Il tatuaggio come terapia per alleviare il dolore, come talismano, come mezzo per spaventare il nemico, come punizione o marchio di infamia, o come segno di appartenenza ad una religione. Il tatuaggio oggi considerato per lo più solo una forma d’arte, fin dagli albori del genere umano era, invece, alla pari del linguaggio.
E proprio per riscoprire il senso antico di questa millenaria pratica il Mudec di Milano ha allestito nelle sue sale, per riscoprire l’arte del tatuaggio concentrandosi in particolare sull’area mediterranea. Il tatuaggio ha così una storia antica quasi quanto l’uomo, e da qui si articola il progetto della mostra, che segue un chiaro fil rouge cronologico, fatto di oggetti, reperti storici, strumenti, materiali sonori, videoinstallazioni, infografiche, stampe, incisioni, testi e riproduzioni.
+ + + + +
Consegna -
Prosegui il testo sul tatuaggio dal punto in cui termina. Le voci riportate più avanti non hanno alcun rapporto con il testo sul tatuaggio.
+ + + + +
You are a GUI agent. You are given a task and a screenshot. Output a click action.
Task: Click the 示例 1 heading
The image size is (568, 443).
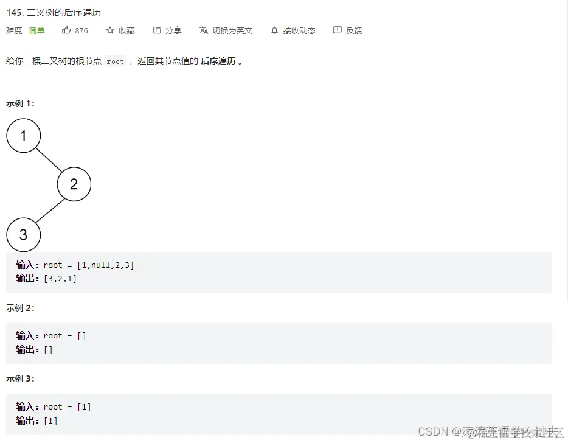pos(19,103)
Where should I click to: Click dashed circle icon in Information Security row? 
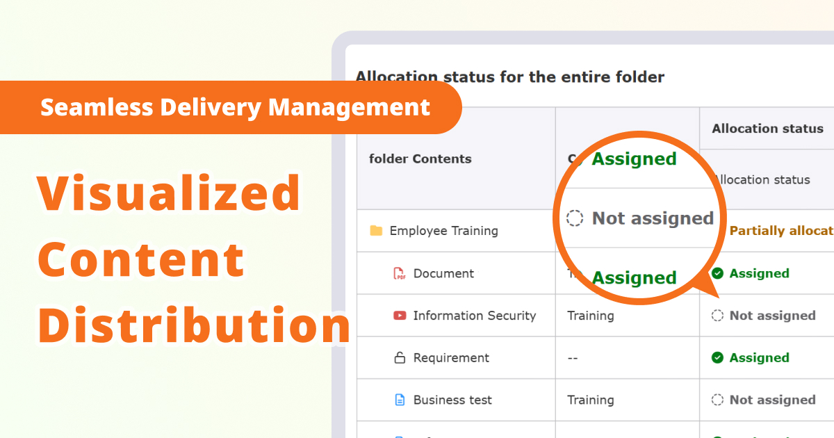(x=718, y=316)
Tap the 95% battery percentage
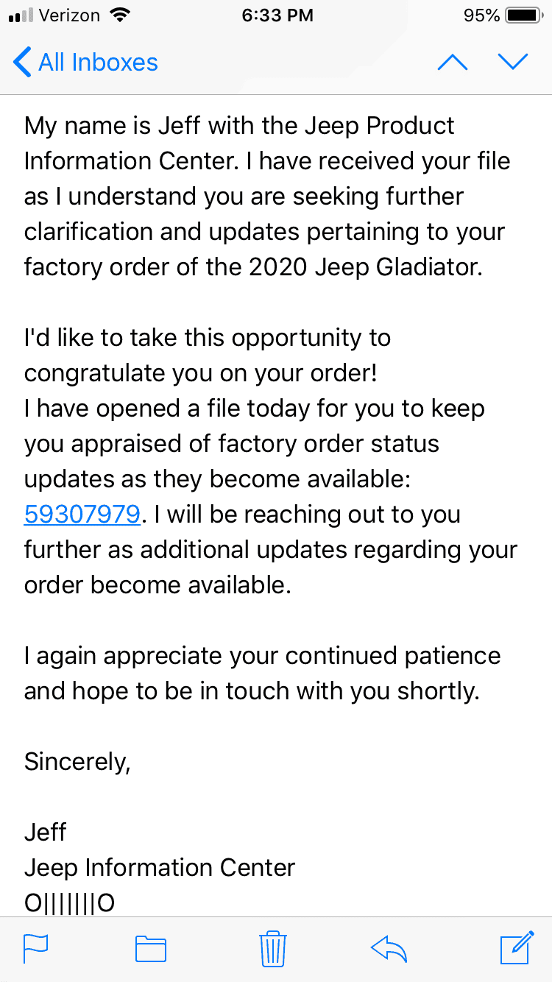Viewport: 552px width, 982px height. [x=482, y=15]
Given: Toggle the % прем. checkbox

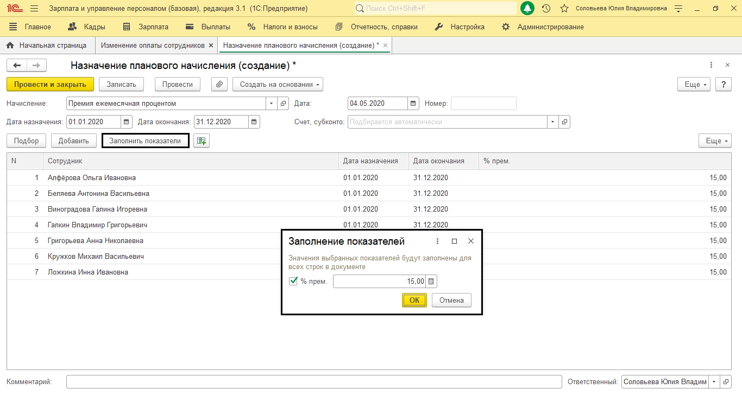Looking at the screenshot, I should pos(293,281).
+ + + + +
Soluzione -
Esposti per la prima volta in mostra anche sorprendenti materiali italiani, che documentano la persistenza millenaria di una tradizione tricolore che all’antichità è giunta intatta sino alla metà del Novecento, a dimostrazione del fatto che il tatuaggio non è un’esotica invenzione polinesiana ma una pratica che non è mai scomparsa dal territorio europeo e dal bacino mediterraneo.
L’originale mostra “Tatuaggio. Storie dal Mediterraneo”, prodotta da 24 ORE Cultura – Gruppo 24 ORE e promosso dal Comune di Milano-Cultura, a cura di Luisa Gnecchi Ruscone e Guido Guerzoni, con la collaborazione di Jurate Francesca Piacenti, ripercorre la storia del tatuaggio, dalle evidenze preistoriche ad oggi, concentrandosi in particolare sull’area mediterranea, ma esponendo anche materiali extra-europei che facilitano la comparazione di un fenomeno globale.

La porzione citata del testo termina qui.